▶ [What the task asks]
Under this line are the records; repeat exactly the lines starting at the one containing "Viewport: 1341px width, 715px" and ending at the one containing "Viewport: 690px width, 384px height.", omitting pictures.

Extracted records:
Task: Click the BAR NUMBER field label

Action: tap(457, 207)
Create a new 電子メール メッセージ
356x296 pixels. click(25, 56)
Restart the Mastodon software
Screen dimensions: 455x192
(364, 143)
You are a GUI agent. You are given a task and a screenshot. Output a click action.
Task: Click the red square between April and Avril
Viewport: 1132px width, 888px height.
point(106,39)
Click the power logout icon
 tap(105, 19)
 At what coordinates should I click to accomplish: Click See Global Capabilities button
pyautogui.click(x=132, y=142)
---
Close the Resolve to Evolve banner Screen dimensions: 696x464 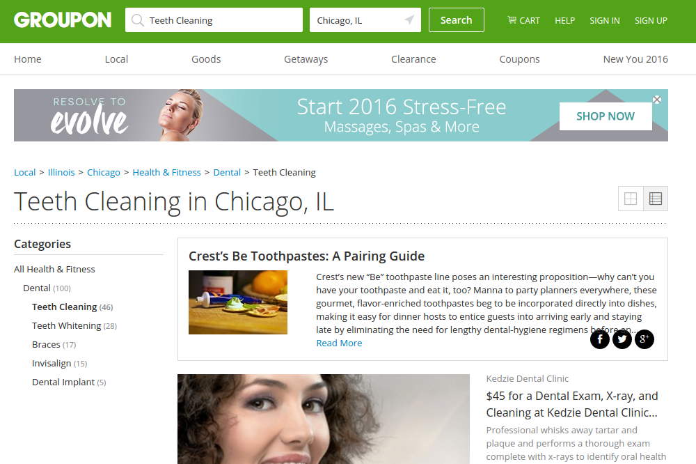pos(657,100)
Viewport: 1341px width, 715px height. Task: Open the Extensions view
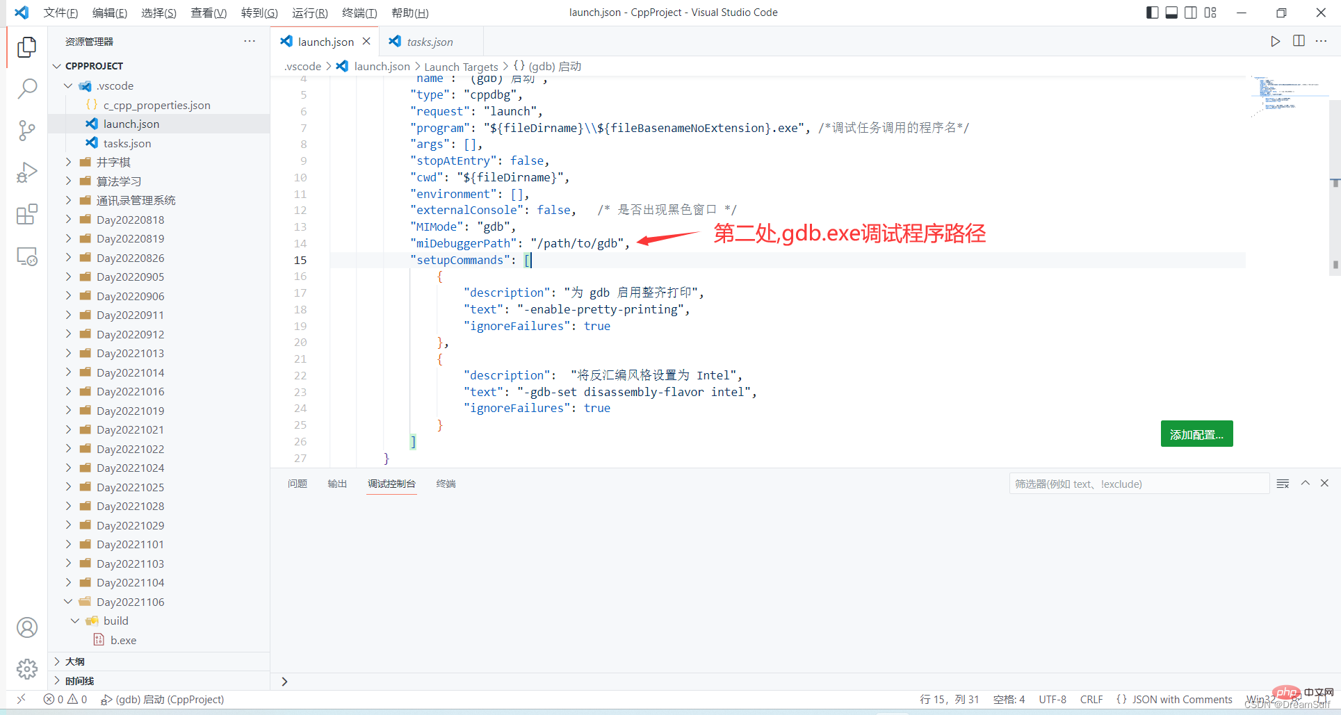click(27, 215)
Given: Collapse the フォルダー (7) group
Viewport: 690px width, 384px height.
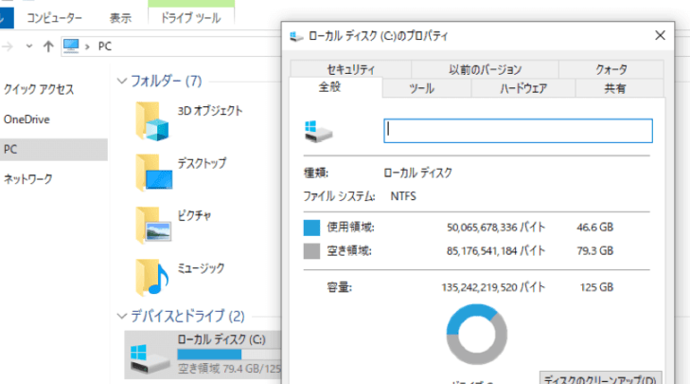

▶ [Output below]
Viewport: 1341px width, 715px height. Task: Open the Extensions view
click(27, 215)
Given: Collapse the フォルダー (7) group
Viewport: 690px width, 384px height.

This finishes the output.